◆ **PROBLEM TO SOLVE**
Every line from the top of the material through the line holding "This screenshot has width=1449, height=840." should be copied exactly, and only those lines.

◆ **SUPPLIED DATA**
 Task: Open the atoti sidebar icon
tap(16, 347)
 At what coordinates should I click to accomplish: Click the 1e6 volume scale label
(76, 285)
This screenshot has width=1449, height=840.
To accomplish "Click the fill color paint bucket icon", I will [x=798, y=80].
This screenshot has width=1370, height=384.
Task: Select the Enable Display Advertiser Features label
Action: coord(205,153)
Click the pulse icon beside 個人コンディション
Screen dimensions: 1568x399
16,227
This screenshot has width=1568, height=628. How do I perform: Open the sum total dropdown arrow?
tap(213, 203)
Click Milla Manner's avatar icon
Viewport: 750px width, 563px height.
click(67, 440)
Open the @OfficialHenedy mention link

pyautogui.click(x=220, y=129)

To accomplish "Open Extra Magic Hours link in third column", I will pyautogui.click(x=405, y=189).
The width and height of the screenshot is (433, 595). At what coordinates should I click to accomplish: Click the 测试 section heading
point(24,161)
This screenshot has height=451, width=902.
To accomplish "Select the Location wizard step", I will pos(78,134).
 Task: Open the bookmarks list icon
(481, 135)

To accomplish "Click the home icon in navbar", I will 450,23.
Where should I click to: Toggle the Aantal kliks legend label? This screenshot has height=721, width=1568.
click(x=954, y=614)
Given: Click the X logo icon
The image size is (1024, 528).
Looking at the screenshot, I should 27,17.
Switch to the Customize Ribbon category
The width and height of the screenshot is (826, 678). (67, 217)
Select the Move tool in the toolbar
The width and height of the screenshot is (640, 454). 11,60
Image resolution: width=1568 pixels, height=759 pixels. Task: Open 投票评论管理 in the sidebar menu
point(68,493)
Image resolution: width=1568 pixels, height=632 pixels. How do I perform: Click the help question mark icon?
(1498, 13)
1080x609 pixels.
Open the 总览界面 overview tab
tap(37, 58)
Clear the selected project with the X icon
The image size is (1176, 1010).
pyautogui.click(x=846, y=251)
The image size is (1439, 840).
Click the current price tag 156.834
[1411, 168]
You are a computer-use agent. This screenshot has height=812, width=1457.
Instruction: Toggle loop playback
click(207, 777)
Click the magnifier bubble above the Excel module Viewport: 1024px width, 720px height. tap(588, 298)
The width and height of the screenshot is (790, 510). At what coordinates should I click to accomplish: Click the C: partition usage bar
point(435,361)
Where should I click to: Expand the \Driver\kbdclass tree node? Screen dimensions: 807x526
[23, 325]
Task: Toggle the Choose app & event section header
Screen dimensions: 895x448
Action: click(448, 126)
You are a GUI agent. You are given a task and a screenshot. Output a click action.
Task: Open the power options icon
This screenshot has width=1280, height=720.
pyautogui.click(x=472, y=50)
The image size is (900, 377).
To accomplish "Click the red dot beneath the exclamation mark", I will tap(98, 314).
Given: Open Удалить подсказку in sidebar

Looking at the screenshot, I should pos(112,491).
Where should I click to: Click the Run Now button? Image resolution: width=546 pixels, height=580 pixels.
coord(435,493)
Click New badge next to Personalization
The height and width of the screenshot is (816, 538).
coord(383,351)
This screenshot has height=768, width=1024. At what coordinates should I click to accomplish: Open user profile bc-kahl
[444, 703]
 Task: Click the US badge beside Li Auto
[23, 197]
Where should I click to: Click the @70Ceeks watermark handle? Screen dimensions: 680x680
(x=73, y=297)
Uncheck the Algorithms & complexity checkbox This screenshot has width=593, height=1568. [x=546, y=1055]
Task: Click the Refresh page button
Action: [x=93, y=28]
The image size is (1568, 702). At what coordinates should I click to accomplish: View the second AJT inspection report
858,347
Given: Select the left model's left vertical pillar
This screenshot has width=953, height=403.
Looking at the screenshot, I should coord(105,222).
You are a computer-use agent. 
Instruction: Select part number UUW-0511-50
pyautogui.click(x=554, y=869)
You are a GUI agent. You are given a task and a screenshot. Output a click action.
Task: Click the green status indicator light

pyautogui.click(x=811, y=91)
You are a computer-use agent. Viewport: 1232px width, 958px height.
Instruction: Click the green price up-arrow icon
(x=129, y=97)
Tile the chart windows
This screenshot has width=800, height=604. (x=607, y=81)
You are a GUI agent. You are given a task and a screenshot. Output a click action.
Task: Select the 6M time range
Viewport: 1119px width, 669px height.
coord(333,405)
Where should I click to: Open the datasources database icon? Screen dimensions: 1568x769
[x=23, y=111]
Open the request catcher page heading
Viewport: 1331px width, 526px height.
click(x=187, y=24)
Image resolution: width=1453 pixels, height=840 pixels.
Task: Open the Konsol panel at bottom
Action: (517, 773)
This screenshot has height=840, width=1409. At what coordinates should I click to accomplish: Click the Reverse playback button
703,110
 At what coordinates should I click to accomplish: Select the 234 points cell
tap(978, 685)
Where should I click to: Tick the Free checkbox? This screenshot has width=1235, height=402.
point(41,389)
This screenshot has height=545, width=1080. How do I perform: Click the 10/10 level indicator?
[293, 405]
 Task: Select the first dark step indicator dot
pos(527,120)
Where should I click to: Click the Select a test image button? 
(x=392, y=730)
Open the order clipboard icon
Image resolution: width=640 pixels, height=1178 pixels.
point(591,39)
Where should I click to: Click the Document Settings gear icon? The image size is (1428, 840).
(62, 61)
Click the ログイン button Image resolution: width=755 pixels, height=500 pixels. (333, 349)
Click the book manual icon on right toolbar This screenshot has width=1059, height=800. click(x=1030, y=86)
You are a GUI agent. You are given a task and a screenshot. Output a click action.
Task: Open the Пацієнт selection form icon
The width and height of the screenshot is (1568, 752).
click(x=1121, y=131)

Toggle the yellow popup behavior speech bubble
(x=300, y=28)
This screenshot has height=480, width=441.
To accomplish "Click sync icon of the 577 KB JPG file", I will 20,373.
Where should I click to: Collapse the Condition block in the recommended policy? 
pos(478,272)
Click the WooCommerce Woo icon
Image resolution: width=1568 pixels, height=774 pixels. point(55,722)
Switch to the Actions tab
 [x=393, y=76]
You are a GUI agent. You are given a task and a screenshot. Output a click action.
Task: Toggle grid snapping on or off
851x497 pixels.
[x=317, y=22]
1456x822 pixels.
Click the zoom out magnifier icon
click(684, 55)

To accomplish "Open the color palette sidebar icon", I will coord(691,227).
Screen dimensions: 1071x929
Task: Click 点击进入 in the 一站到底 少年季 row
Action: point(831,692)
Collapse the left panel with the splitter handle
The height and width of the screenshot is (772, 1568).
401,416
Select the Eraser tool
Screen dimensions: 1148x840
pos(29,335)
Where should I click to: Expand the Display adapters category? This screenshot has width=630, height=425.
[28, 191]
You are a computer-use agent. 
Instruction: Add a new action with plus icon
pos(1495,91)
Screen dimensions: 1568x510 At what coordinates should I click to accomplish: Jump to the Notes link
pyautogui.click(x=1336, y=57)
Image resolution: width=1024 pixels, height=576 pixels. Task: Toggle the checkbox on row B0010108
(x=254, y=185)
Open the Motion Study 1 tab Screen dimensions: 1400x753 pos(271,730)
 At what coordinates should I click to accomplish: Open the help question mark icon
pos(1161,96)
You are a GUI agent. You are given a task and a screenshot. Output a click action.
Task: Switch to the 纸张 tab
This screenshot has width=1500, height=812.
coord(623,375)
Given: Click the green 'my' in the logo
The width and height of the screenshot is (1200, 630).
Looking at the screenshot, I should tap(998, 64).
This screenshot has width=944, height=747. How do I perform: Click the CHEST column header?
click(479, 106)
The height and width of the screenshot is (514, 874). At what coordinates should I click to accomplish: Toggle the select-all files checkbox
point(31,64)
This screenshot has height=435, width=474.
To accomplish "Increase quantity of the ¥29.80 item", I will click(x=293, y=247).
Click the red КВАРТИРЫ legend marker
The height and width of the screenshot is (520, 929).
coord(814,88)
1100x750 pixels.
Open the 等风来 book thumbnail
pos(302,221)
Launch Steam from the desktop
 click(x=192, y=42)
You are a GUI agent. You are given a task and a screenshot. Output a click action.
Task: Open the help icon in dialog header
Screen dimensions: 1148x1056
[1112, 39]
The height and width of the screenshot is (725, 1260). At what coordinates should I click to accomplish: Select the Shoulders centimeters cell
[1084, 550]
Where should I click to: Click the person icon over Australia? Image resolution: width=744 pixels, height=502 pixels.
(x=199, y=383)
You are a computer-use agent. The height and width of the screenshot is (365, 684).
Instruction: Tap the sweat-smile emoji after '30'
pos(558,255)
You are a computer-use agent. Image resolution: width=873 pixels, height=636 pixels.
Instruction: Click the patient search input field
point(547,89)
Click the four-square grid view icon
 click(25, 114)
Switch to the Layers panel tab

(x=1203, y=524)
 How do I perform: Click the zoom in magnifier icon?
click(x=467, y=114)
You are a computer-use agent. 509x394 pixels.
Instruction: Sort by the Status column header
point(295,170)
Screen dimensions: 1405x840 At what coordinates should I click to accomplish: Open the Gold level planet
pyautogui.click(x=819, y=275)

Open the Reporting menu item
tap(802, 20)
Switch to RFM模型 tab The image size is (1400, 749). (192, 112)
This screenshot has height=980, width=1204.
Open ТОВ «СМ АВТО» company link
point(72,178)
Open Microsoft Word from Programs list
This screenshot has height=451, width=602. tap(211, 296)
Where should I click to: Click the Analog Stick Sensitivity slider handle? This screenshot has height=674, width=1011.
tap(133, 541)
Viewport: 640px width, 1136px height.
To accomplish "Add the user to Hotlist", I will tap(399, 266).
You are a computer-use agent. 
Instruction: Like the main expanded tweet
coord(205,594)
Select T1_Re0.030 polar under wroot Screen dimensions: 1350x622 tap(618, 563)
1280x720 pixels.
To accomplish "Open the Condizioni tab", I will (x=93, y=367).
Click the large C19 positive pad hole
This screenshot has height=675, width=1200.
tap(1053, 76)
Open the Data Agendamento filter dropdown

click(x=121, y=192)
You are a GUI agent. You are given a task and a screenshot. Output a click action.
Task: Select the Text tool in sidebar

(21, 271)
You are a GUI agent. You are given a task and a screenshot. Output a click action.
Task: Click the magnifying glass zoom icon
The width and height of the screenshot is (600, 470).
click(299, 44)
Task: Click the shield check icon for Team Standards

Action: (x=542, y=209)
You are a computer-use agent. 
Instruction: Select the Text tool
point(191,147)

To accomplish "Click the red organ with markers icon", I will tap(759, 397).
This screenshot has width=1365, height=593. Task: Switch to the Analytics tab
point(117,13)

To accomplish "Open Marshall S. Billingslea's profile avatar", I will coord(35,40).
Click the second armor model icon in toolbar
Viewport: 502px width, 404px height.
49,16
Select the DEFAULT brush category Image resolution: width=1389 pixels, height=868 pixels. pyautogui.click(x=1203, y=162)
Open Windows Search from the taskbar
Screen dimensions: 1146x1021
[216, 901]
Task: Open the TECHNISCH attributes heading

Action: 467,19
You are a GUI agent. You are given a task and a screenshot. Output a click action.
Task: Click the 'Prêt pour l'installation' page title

◆ **ANSWER TO THE PROBLEM**
 Task: Open the atoti sidebar icon
tap(16, 347)
 At what coordinates should I click to accomplish: Click the 1e6 volume scale label
(76, 285)
This screenshot has width=1449, height=840.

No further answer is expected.